Maria Ouspenskaya, who played the old Gypsy woman, was only six years older than Bela Lugosi, who played her son.

Curt Siodmak's first draft lacked all werewolf scenes and the hallucinatory sequence.

According to the documentary on the Recent Wolf Man DVD collection, the script for The Wolf Man was influenced by writer Curt Siodmak's experiences in Nazi Germany. Siodmak had been living a normal life in Germany only to have it thrown into chaos and himself on the run when the Nazis took control, just as Larry Talbot finds his normal life thrown into chaos and himself on the run once he is turned into a werewolf. Also, the wolfman himself can be seen as a metaphor for the Nazis: an otherwise good man who is transformed into a vicious killing animal who knows who his next victim will be when he sees the symbol of a pentagram (i.e., a star) on them.
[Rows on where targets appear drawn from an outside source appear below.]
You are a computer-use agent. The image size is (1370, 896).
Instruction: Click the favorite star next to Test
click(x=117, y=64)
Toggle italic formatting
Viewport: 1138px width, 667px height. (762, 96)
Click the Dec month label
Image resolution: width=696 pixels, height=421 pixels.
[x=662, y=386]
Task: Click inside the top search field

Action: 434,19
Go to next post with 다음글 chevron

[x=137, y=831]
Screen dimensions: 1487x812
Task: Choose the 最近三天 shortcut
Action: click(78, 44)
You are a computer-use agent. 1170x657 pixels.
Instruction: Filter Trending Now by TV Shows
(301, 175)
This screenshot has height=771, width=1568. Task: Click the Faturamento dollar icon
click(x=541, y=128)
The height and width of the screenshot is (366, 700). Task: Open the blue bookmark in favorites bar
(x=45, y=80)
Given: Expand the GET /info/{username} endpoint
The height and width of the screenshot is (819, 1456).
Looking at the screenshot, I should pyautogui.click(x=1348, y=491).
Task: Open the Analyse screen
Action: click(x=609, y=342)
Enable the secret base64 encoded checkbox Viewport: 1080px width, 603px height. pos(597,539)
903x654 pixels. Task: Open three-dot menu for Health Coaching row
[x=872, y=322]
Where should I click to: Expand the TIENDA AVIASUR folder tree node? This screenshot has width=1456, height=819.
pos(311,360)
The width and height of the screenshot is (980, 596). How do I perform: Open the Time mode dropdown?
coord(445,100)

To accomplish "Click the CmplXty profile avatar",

Despite Universal's apprehensions over the public's appetite for horror movies following the attack on Pearl Harbor, the film became one of the studio's top grossers in 1942.

In the first version of the script, Larry was not the prodigal son of Sir John Talbot, nor related to him in any way. He was an American engineer who comes to fix Sir John's telescope, and ends up getting trapped in the werewolf curse.

In this movie, we're told that a werewolf is "a human being who becomes a wolf at certain times of the year ... 'when the wolf-bane blooms and the autumn moon is bright,'" and the moon is never depicted in the film. This is the only one of the Universal series of Wolf Man films in which the full moon is never shown. In the sequel, the folklore is changed to "when the moon is full and bright."

It was originally given the working title, "Destiny," which had been the preliminary title of a number of Universal films that decade (including Son of Dracula).

Larry had been away 18 years working on Mt. Wilson Observatory in California.

Larry Talbot and his father Sir John attend church on Sunday in the village, but the doorway and steps of the village church looks more like that of a cathedral. In fact, it was a cathedral - part of the original set built for the legendary silent version of The Hunchback of Notre Dame, which had starred Lon Chaney Jr.'s famous father, Lon Chaney and which stood on the Universal back lot for over 20 years.

Larry Talbot's brother's name was John.

Larry's silver wolf-headed cane, the only known surviving prop from the movie, currently resides in the personal collection of genre film archivist Bob Burns. Burns, who was a schoolboy at the time, was given the cane head by the man who made it for the film, prop-maker Ellis Burman.

Many of the modern myths of werewolves originated from this film, such as a person becoming a werewolf through a bite, the only way to kill a werewolf is with a silver bullet, and changing into one during a full moon. These are original concepts created by writer Curt Siodmak.

Part of the original SHOCK THEATER package of 52 Universal titles released to television in 1957, followed a year later with SON OF SHOCK, which added 21 more features.

Shooting lasted from October 27-November 25, 1941, with a December 12 release.

Silent film actor Gibson Gowland appears in this film as a villager present at the death of Larry Talbot. He also had been present during the Phantom's death scene in the 1925 version of The Phantom of the Opera, becoming the only actor to appear in death scenes performed by both Lon Chaney and Lon Chaney Jr.